The values obtained for 95Zr and 95Nb differ significantly from existing values (the value for Nb is approximately 3900 % greater than the value used in the prior distribution). We attribute the errant result to an overestimation of activity stemming from an unresolved spectral interference. In addition, the exected value for the FPY of Nb is very small: the number of Nb nuclei produced directly from fission (captured by the independent yield) is much smaller than the nuclei produced from the decay of the parent nuclei (captured by the cumulative yield of Zr), and this additional Nb activity is easily lost in the noise of the activity measurements.

The values obtained for 104Tc, 127Sb, and 130Sb are fairly commensurate with existing values. In addition, the result for 131I somewhat agrees with the existing value, and there may be an unresolved spectral interference and associated activity overestimation.

The short half-lives and large specific activities of 134Te and 134I led to an average precision in the measured activities of the two-nuclide chain less than 1 %. The determined values are commensurate with the value obtained from the literature, differing by 0.01 and 1.06 percentage points, respectively.

The cumulative yield of 138Xe was underestimated relative to existing values and the independent yield of 138Cs was overestimated relative to the literature. The overestimation of the daughter independent yield is attributed to the underestimation of the cumulative yield of the parent nuclide (attributed to uncertainty in the measured activities), which is balanced by an overestimation of the independent yield of the daughter. Similar behavior is observed in the results obtained for the 140Ba/140La decay chain.

The measured values for 146Ce and 146Pr are commensurate with prior values, differing by 0.36 and 0.17 percentage points, respectively. As in previous cases, an underestimation in the FPY of the parent nuclide coincides with an overestimation in the FPY of the daughter nuclide. It should be noted that this correlation is not necessarily causation. A separate factor, such as spectral interference, could drive an overestimation of a poorly measured and/or poorly understood daughter nuclide and the FPY of the parent is adjusted during the simultaneous solution.
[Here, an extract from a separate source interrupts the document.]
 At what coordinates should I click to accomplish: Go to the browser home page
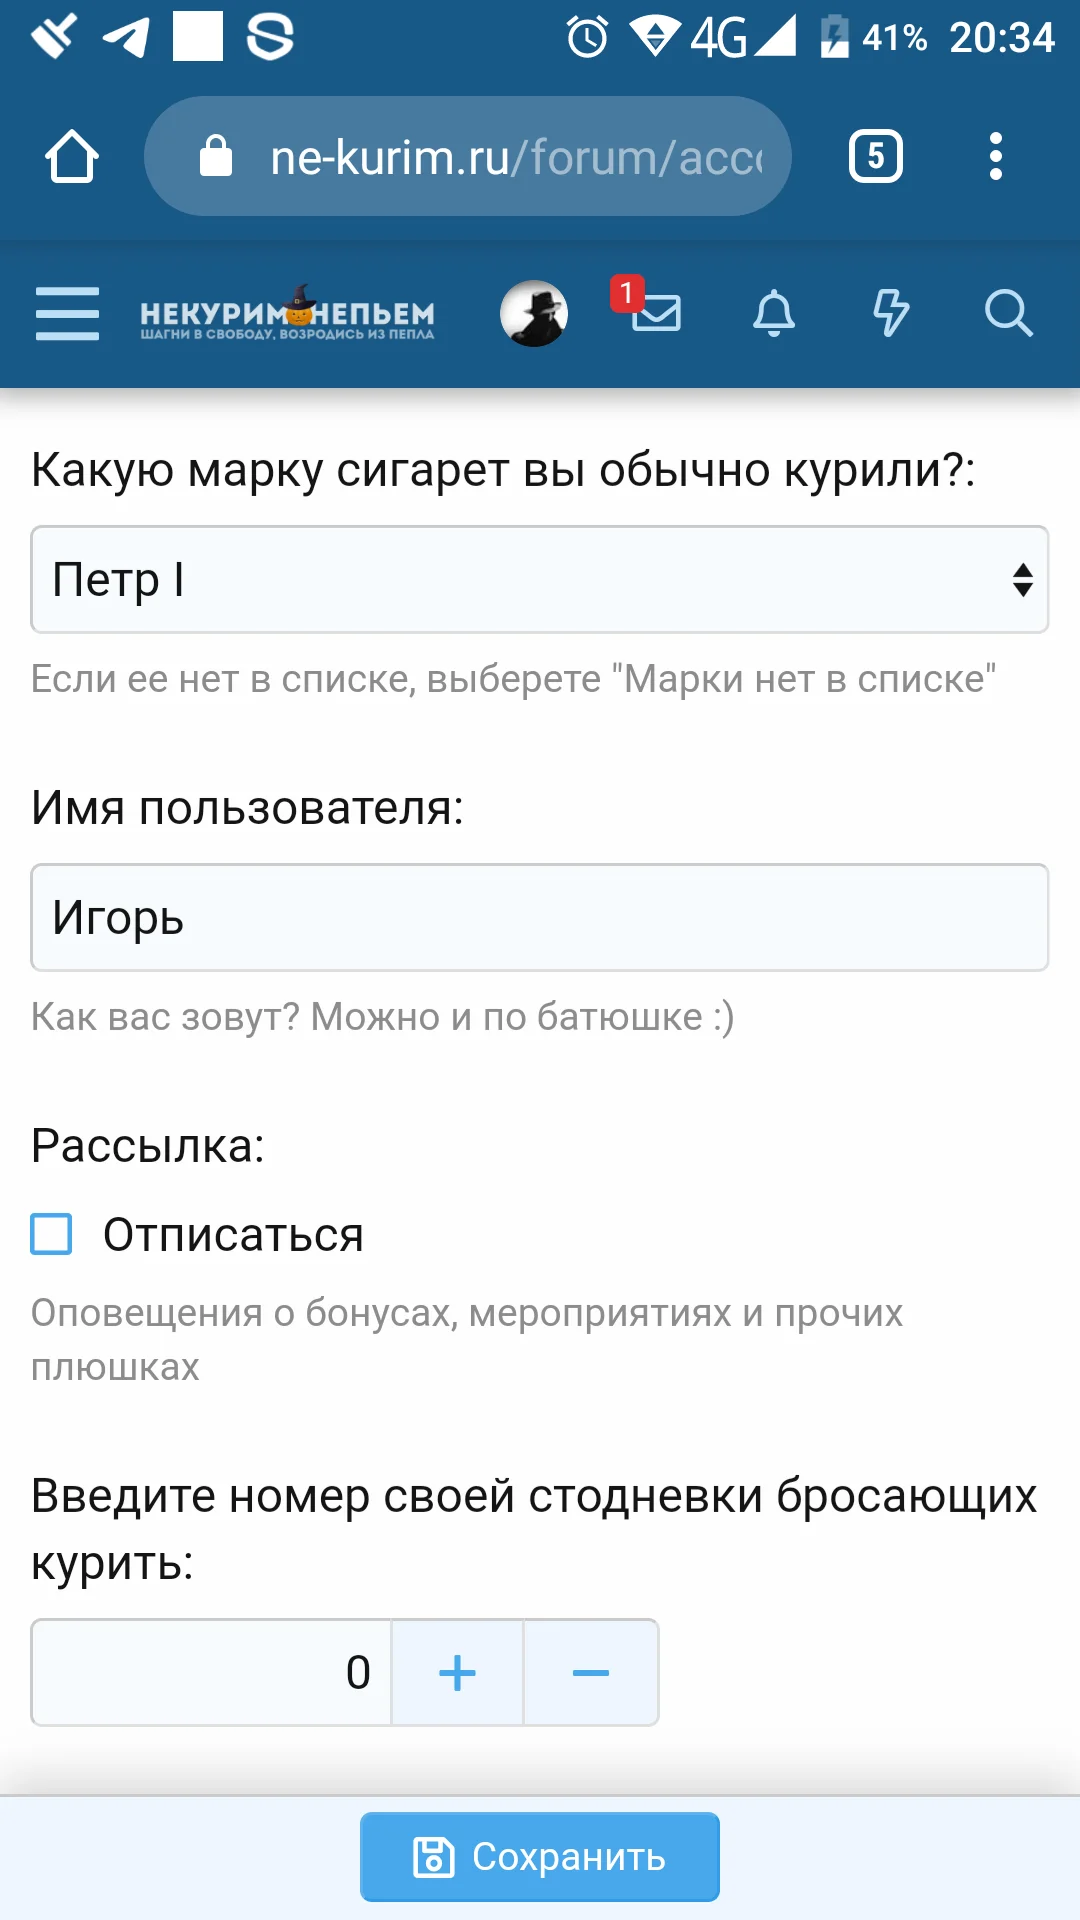72,157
Finally, the result for 147Nd is very different than existing values found in the literature, which we attribute to poor counting statistics, whose relative uncertainty ranged from approximately 2 to 91 %.
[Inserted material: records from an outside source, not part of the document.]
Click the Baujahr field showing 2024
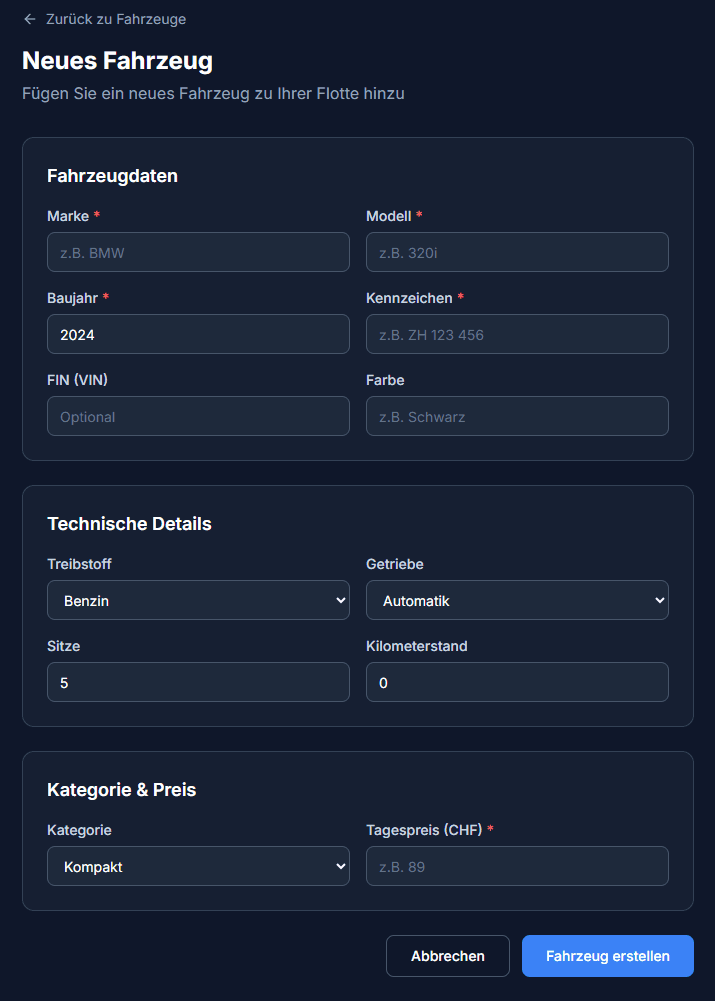Viewport: 715px width, 1001px height. tap(198, 334)
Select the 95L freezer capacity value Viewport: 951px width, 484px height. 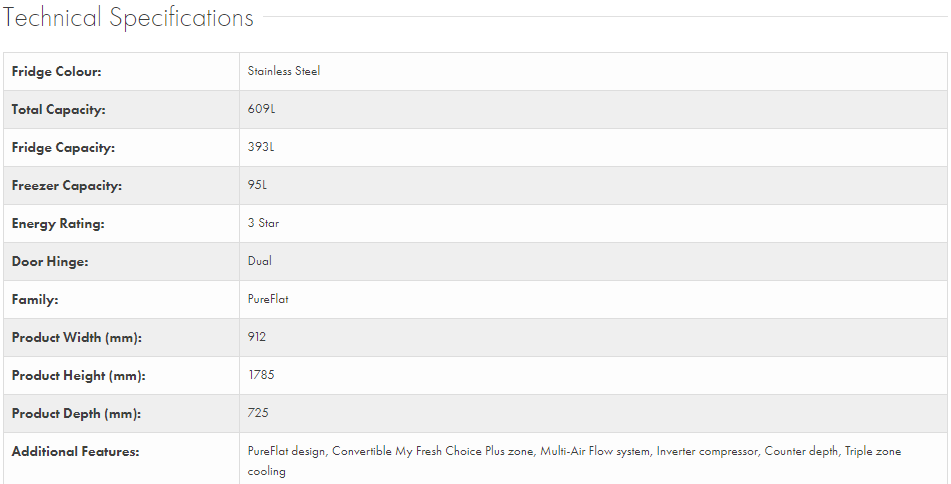(x=258, y=185)
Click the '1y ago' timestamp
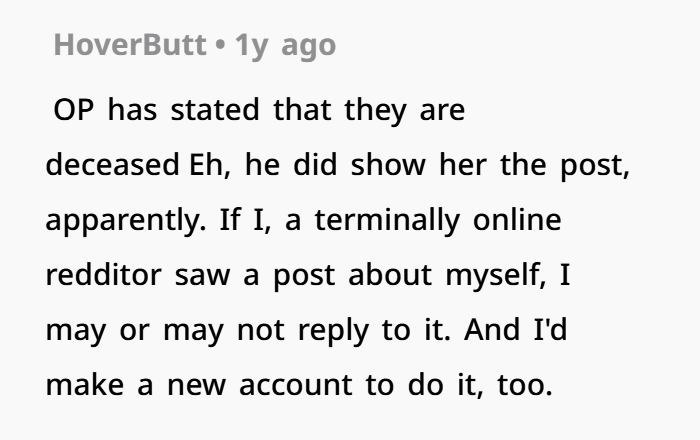This screenshot has height=440, width=700. point(285,45)
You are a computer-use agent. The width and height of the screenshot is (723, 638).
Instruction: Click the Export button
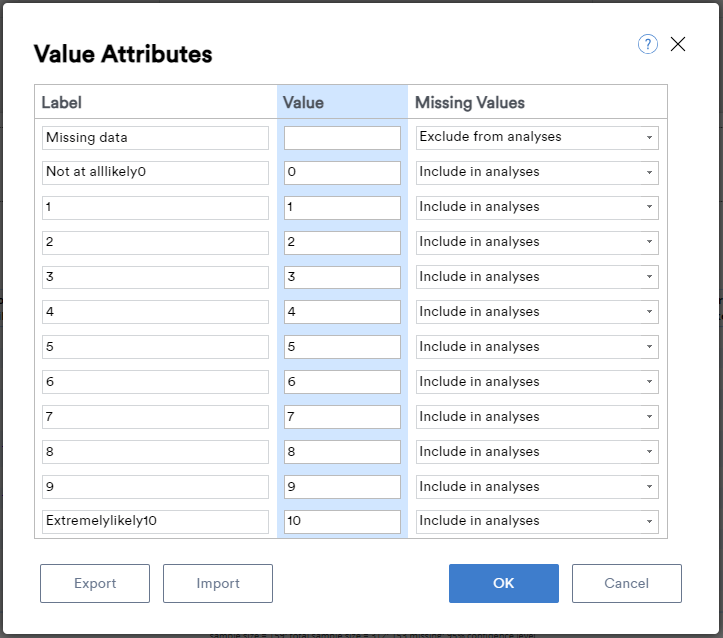[95, 583]
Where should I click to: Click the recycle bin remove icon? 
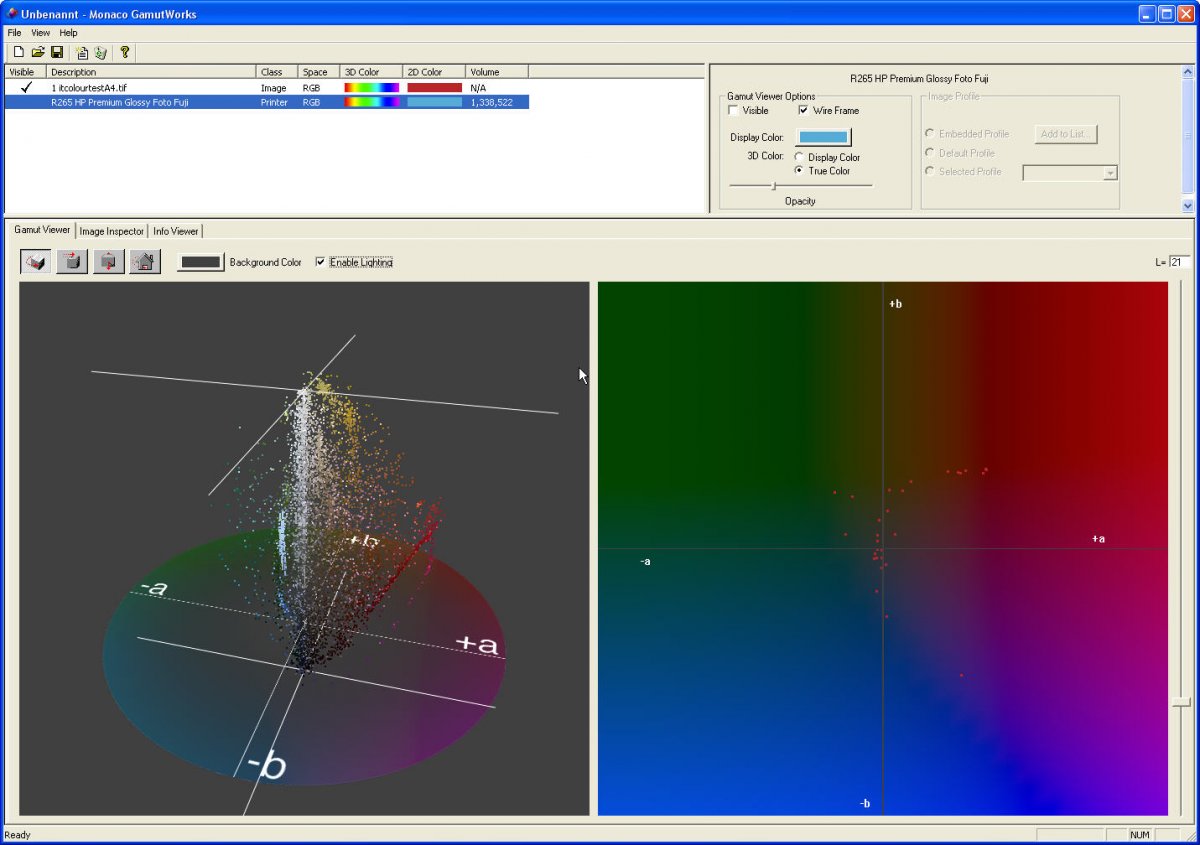pyautogui.click(x=100, y=52)
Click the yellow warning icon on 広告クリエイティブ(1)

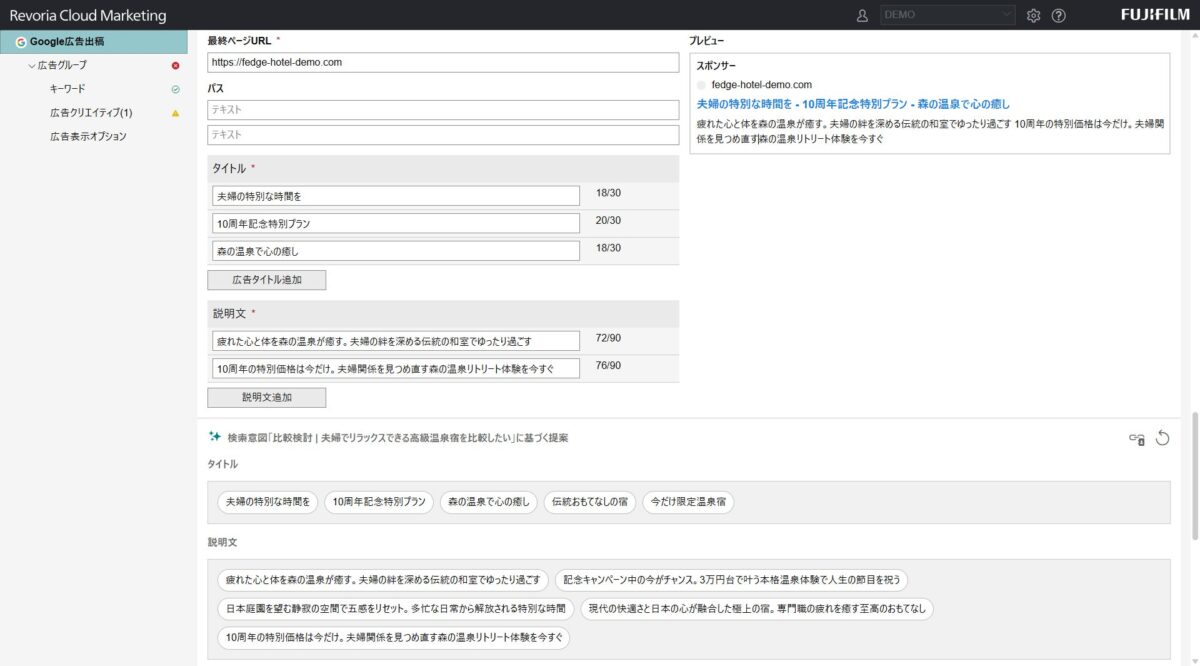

In summary, while measured values differed (sometimes greatly) from existing values, the distribution of over- and under-estimations suggest that no system biases are present in the analysis, and the developed methodology is a valid approach for the determination of independent and cumulative FPY using gamma-ray spectrometry. Further validation of the methodology and additional measurements should be pursued in order to obtain results suitable for updating nuclear datasets.

Conclusion

We have developed a method appropriate for measuring the activity of FP (especially short-lived nuclides) following irradiation and the estimation of cumulative and independent fission product yields. Our method relies on flexible modeling of FP during and after irradiation and comparing these predicted results to measured results. This comparison is combined with prior information taken from the existing literature to form the objective of a convex optimization problem.
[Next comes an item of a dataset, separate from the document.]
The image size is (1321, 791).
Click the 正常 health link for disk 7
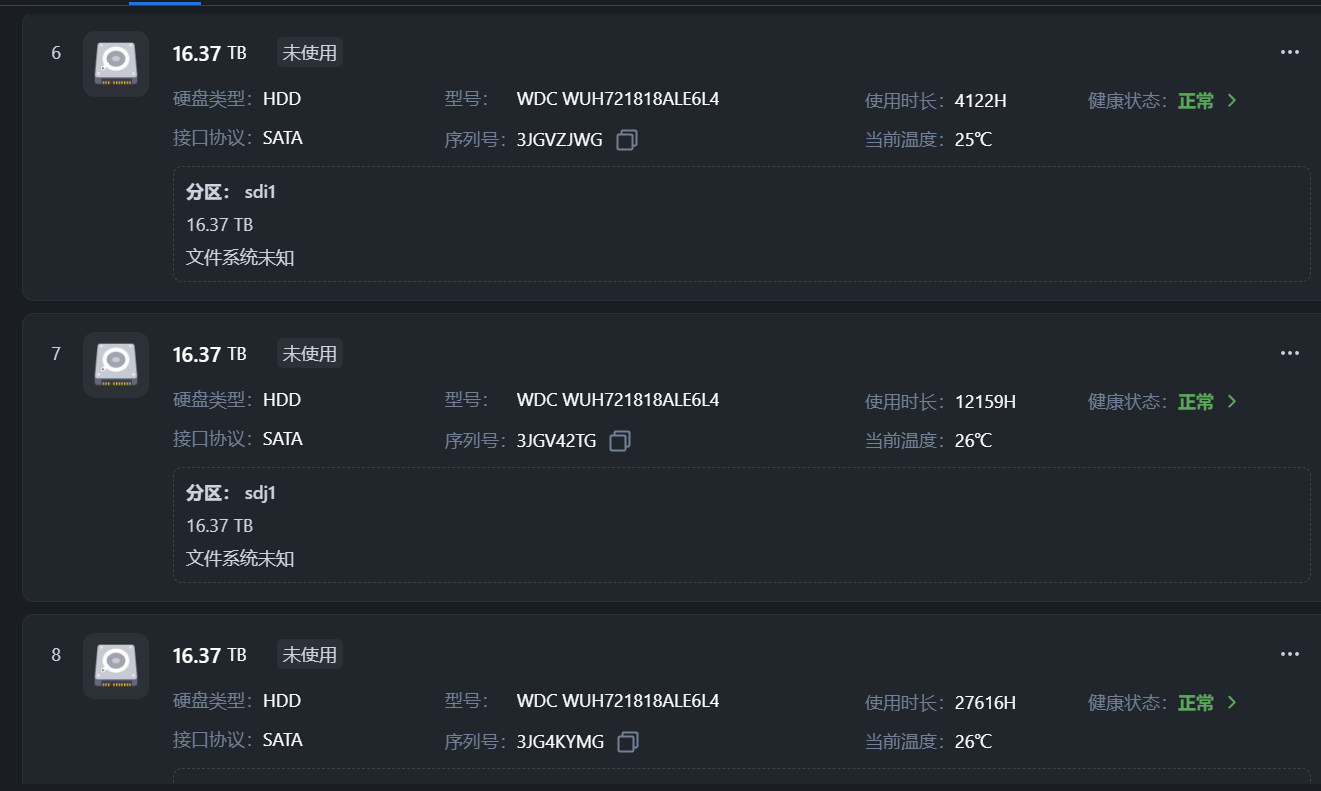click(x=1196, y=402)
With attention to flexibility and future work, we have developed multiple solution algorithms for the problem described in Eqs. (2) and (3). Our implementation allows the user to fully specify time-varying neutron flux, e.g., pulses or cyclic irradiation as used by in cyclic neutron activation analysis or commercial reactor operations. In addition, the neutron spectrum may be implicitly specified by the user through the definition of the nuclear data values appearing in Eq. (2). Finally, our method allows the user to solve for any quantity in Equation (2), such as neutron flux, cross sections, branching ratios, decay constants, or nuclide concentrations.

We have produced FP by bombarding a y235U metal foil with 14.1 MeV neutrons obtained from a neutron generator and measuring the activities of several long-lived FP using list-mode spectral data collected using a high-purity germanium detector.